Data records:
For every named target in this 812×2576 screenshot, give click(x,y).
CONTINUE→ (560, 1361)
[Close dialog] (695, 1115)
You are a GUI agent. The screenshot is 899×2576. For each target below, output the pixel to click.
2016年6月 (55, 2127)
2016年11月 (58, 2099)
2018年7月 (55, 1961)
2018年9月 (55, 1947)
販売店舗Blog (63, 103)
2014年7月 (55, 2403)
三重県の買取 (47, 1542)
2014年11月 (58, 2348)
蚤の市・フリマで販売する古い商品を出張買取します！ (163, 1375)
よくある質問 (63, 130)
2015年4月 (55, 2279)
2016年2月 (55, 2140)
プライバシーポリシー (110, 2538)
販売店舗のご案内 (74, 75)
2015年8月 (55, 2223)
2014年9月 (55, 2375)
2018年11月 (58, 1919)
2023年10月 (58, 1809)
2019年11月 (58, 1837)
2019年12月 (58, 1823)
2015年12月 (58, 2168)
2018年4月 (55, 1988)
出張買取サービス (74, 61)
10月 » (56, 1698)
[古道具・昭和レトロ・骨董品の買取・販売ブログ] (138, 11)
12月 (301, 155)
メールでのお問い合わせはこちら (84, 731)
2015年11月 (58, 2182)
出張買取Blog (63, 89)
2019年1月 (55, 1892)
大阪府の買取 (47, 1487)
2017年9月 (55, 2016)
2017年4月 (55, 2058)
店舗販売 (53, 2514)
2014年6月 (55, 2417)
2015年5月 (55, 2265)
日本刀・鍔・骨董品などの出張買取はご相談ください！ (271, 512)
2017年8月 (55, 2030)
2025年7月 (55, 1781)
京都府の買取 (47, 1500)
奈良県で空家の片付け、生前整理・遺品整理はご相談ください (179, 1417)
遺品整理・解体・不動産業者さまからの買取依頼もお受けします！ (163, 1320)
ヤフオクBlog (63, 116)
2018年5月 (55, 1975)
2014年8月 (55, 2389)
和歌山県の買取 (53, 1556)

_EXERCISE_:
A verbatim transcription is needed of the lines above, starting at the line with "2015年5月 (55, 2265)" and ending at the line with "2014年8月 (55, 2389)", both included, and of nothing else.

_TASK OUTPUT_:
2015年5月 (55, 2265)
日本刀・鍔・骨董品などの出張買取はご相談ください！ (271, 512)
2017年8月 (55, 2030)
2025年7月 (55, 1781)
京都府の買取 (47, 1500)
奈良県で空家の片付け、生前整理・遺品整理はご相談ください (179, 1417)
遺品整理・解体・不動産業者さまからの買取依頼もお受けします！ (163, 1320)
ヤフオクBlog (63, 116)
2018年5月 (55, 1975)
2014年8月 (55, 2389)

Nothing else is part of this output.